Pourcentage de détenus sous responsabilité fédérale en 2008-2009


  • Groupe grandissant ayant des besoins spéciaux;
  • Infrastructure du SCC vieillissante et inadéquate pour répondre aux besoins des délinquants âgés;
  • Préoccupations relatives à l’hébergement, aux soins palliatifs, aux options de réintégration et à l’élaboration d’un programme;
  • Réticence à permettre aux délinquants âgés en fin de vie de mourir en dignité dans la communauté;
  • Échec du processus d’examen des cas de décès (c.-à-d. enquêtes du SCC sur les décès de cause naturelle) dans la détection des non-conformités aux lois ou aux normes professionnelles – mesure corrective requise.
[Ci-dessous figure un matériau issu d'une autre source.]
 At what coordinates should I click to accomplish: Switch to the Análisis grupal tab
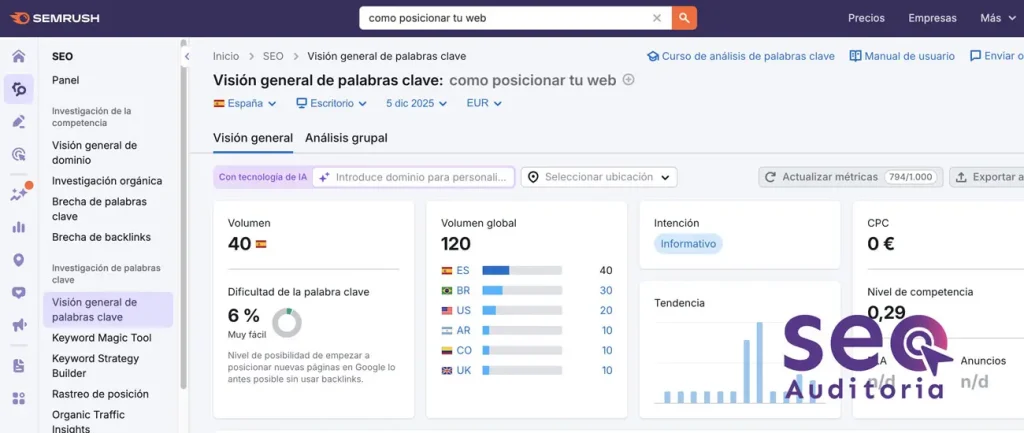[346, 138]
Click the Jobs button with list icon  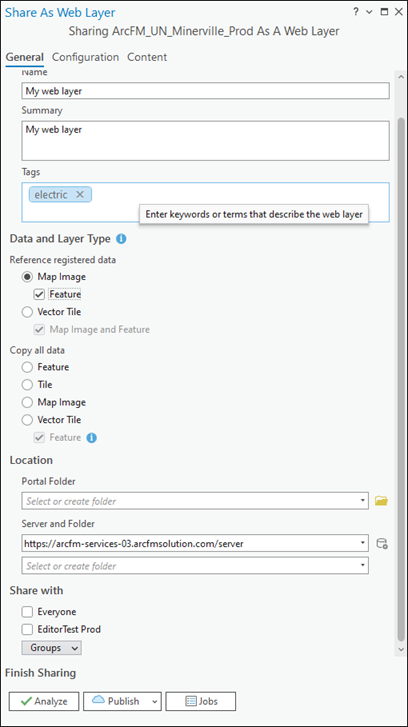click(x=201, y=701)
Délinquants membres de minorités visibles

Les Noirs représentent 7 % des détenus sous responsabilité fédérale alors qu’ils constituent seulement 2 % de la population canadienne

% des noirs détenus sous responsabilité fédérale


  • Nouvelle préoccupation pour le Bureau de l’enquêteur correctionnel;
  • Programmes multiculturels limités;
  • Besoin de formations supplémentaires axés sur la sensibilisation à la diversité.

Mot de la fin

  • Les profils des détenus trahissent les lacunes des politiques publiques clés.
  • Les minorités et les groupes vulnérables font l’objet de discrimination, se heurtent à des obstacles systémiques et sont sujets à la criminalisation.
  • Le Bureau de l’enquêteur correctionnel (BEC) continuera à faire des recommandations d’amélioration à l’intention des services correctionnels fédéraux et d’autres intervenants, car les solutions dépassent largement la sphère des autorités correctionnelles.
  • Le BEC est ouvert au partage d’information et à la collaboration avec la CCDP.